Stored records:
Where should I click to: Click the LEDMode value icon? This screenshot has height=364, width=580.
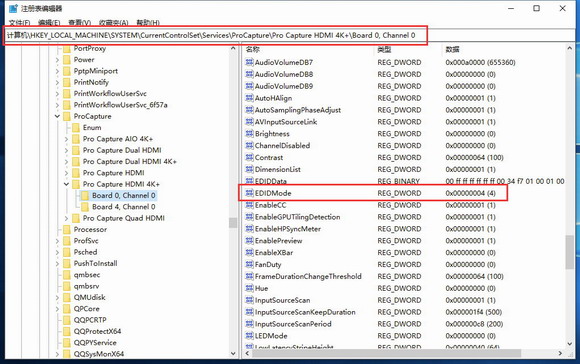249,336
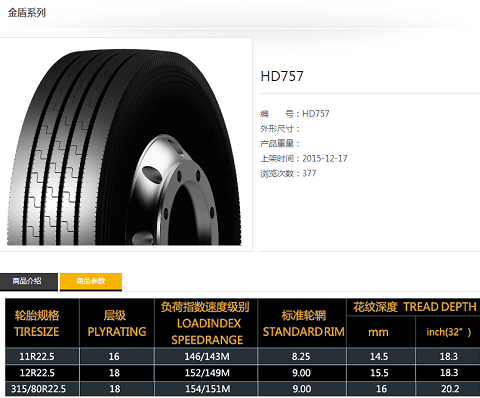Open the 商品介绍 tab
This screenshot has height=398, width=480.
point(29,282)
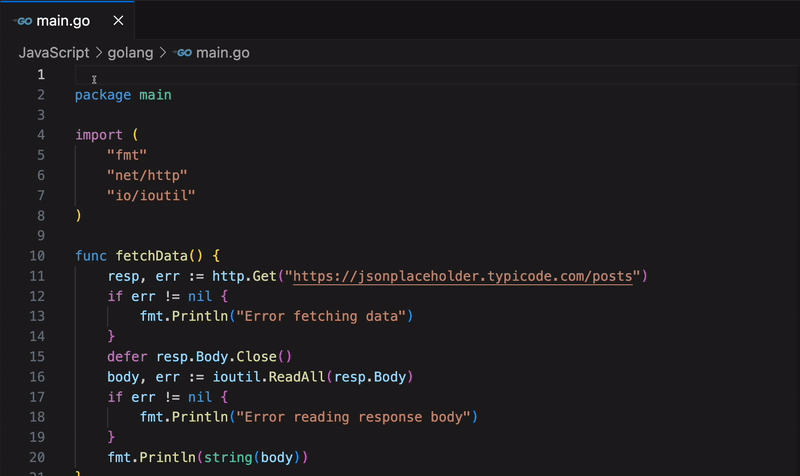The image size is (800, 476).
Task: Open the golang breadcrumb folder
Action: click(129, 52)
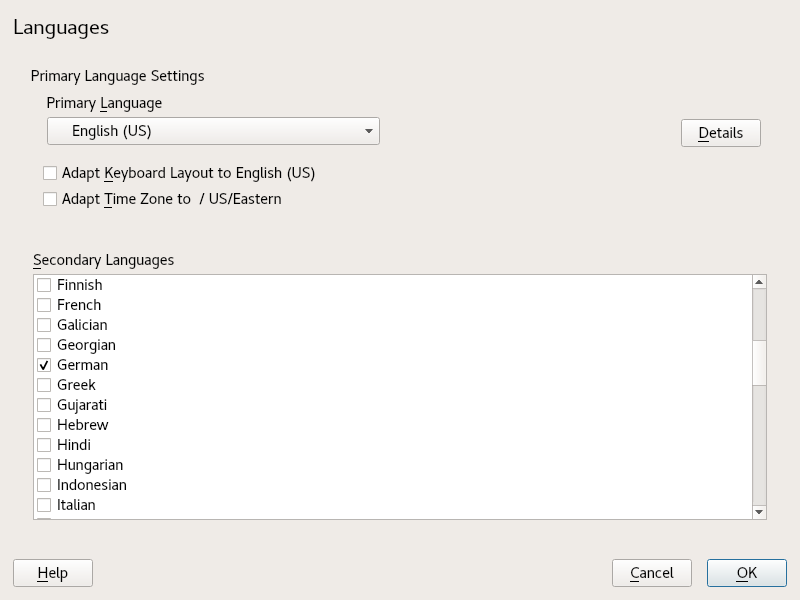Click the scroll down arrow of language list
The width and height of the screenshot is (800, 600).
(760, 512)
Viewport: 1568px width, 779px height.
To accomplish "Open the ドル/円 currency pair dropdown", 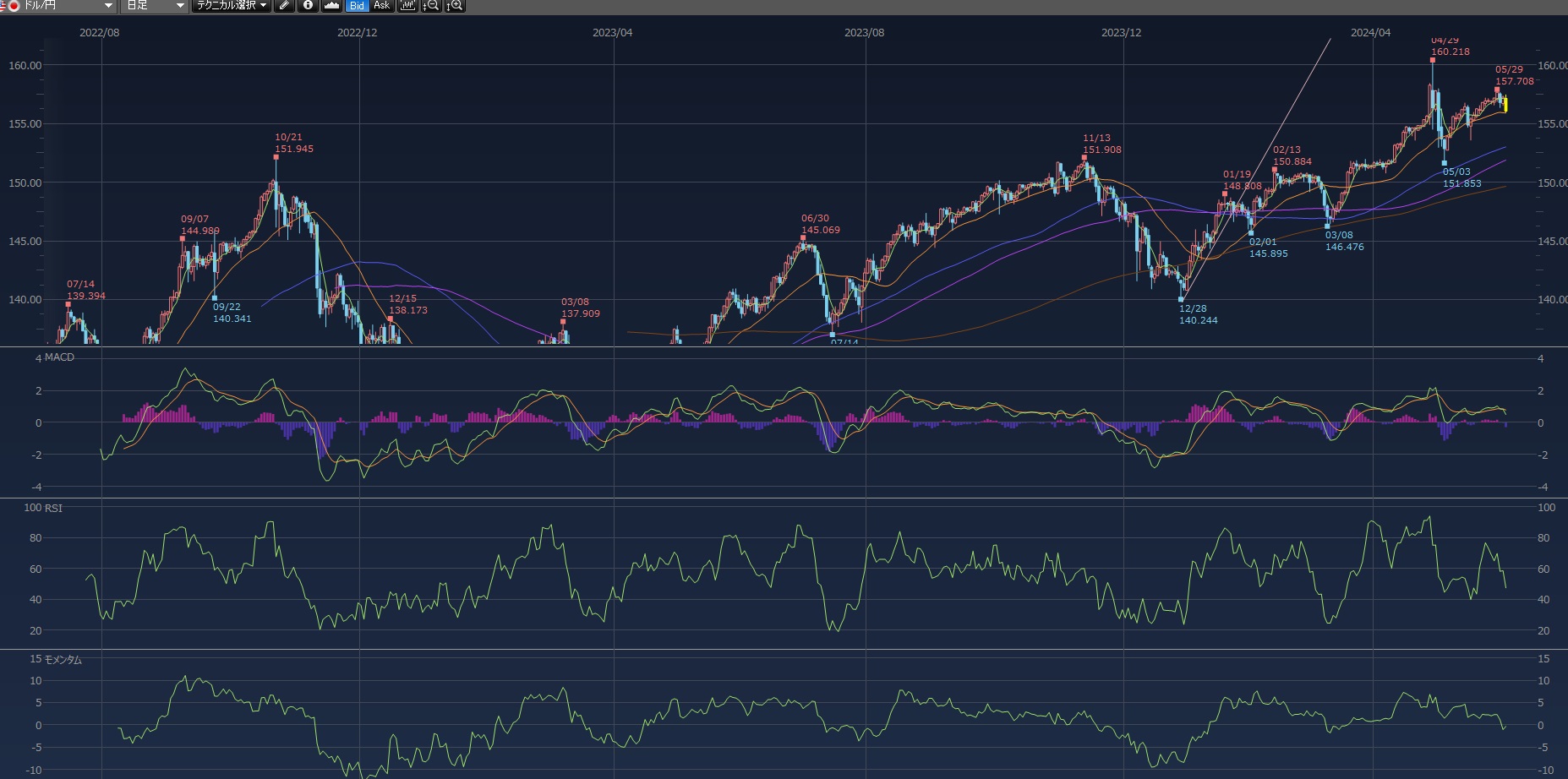I will (108, 6).
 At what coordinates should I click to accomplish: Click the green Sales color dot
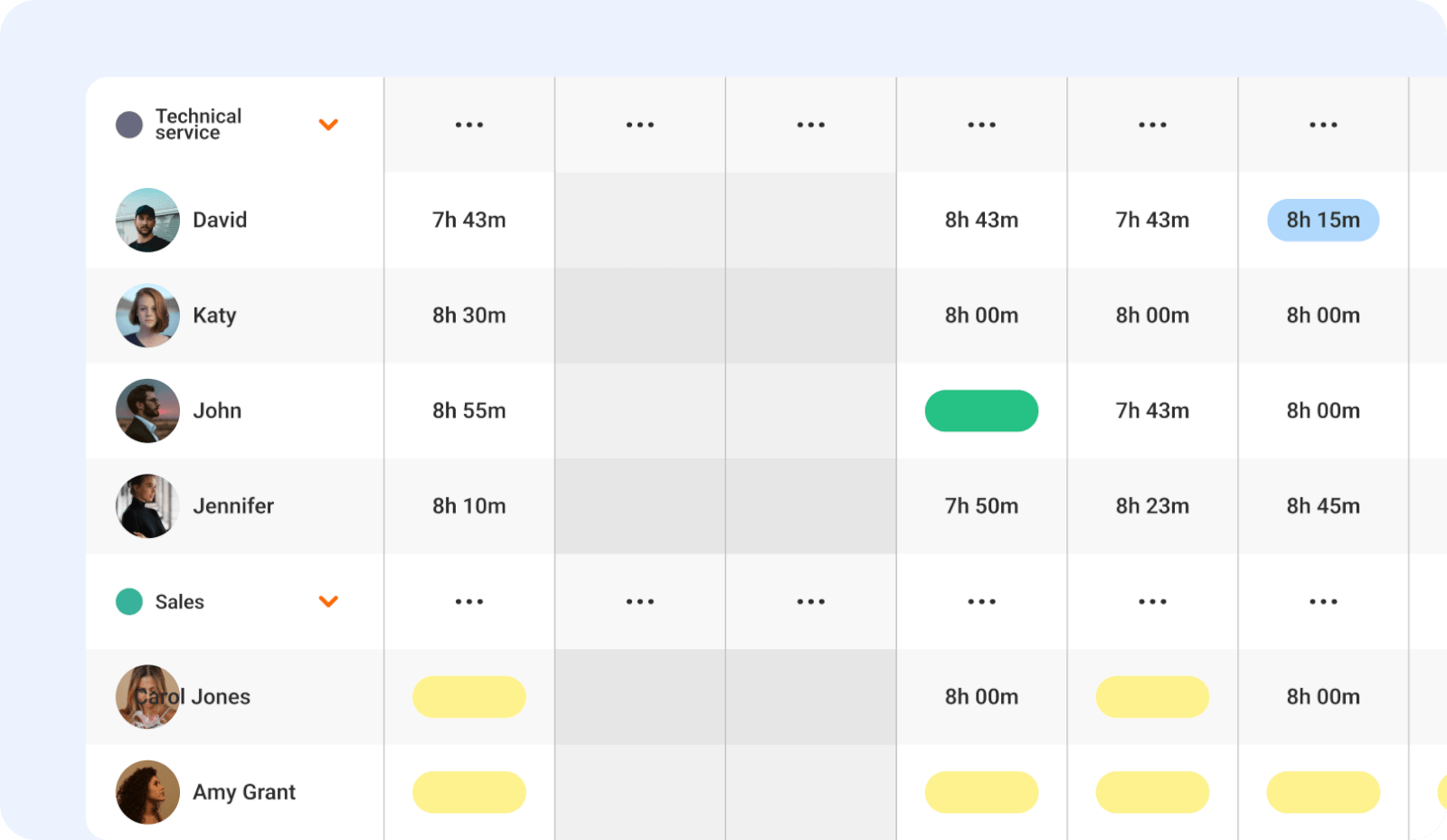tap(129, 601)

What you are asked to do:
Could you return each line, unchanged, from the line containing "At what coordinates" through the last line of the entries above, leaving out the pictures?

Task output:
 At what coordinates should I click to accomplish: Click the green Sales color dot
tap(129, 601)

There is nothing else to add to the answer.